=== MATERIALS PROVIDED ===

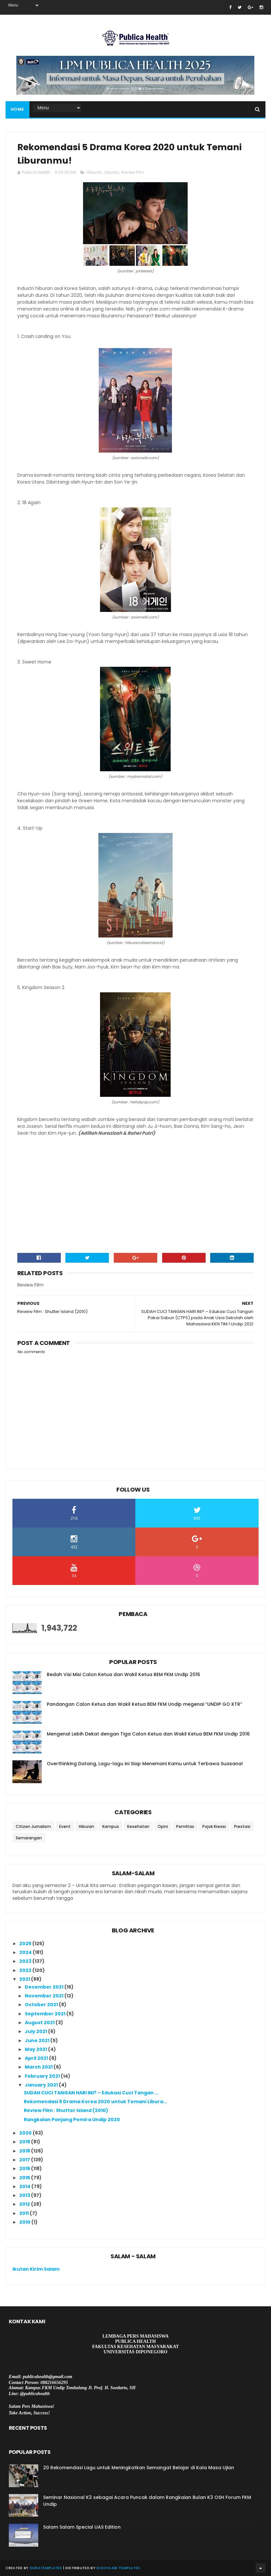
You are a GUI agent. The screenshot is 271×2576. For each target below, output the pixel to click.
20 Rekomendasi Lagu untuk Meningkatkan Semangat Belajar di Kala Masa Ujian (138, 2467)
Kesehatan (138, 1826)
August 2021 (40, 2022)
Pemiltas (185, 1826)
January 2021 (42, 2085)
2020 (26, 2133)
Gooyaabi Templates (118, 2567)
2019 (25, 2141)
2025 (25, 1943)
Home (17, 109)
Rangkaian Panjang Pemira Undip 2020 (72, 2119)
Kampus (110, 1826)
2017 (25, 2159)
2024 (26, 1952)
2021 (25, 1979)
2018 (25, 2151)
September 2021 (45, 2013)
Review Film (132, 172)
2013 (25, 2195)
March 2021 (39, 2067)
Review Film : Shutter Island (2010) (66, 2110)
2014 (25, 2186)
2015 (25, 2177)
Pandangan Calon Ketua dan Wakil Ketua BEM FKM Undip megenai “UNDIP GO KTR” (144, 1704)
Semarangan (29, 1838)
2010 (25, 2222)
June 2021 (37, 2040)
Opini (163, 1826)
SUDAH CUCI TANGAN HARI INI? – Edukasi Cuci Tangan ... (91, 2092)
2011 (24, 2213)
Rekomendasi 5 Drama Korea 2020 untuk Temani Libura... (95, 2101)
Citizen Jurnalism (33, 1826)
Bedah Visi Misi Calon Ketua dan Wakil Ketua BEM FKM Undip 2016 (123, 1674)
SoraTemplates (46, 2567)
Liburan (111, 172)
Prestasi (242, 1826)
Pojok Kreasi (214, 1826)
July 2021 (36, 2031)
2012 (25, 2204)
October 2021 (42, 2004)
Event (65, 1826)
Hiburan (94, 172)
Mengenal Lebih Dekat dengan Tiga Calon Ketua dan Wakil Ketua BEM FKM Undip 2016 (148, 1734)
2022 (25, 1970)
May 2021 (36, 2049)
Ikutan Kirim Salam (35, 2269)
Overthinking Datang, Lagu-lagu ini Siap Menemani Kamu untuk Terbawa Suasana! (145, 1763)
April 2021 (37, 2058)
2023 (25, 1961)
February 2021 (43, 2076)
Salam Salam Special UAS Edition (82, 2527)
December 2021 (44, 1987)
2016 (25, 2168)
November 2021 (44, 1995)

===

■ DO THIS: Render the lines as a JSON list of strings, one string per line and with blank lines omitted, starting at the line containing "October 2021 (42, 2004)" and ending at the final line above.

■ TASK OUTPUT:
[
  "October 2021 (42, 2004)",
  "Event (65, 1826)",
  "Hiburan (94, 172)",
  "Mengenal Lebih Dekat dengan Tiga Calon Ketua dan Wakil Ketua BEM FKM Undip 2016 (148, 1734)",
  "2022 (25, 1970)",
  "May 2021 (36, 2049)",
  "Ikutan Kirim Salam (35, 2269)",
  "Overthinking Datang, Lagu-lagu ini Siap Menemani Kamu untuk Terbawa Suasana! (145, 1763)",
  "April 2021 (37, 2058)",
  "2023 (25, 1961)",
  "February 2021 (43, 2076)",
  "Salam Salam Special UAS Edition (82, 2527)",
  "December 2021 (44, 1987)",
  "2016 (25, 2168)",
  "November 2021 (44, 1995)"
]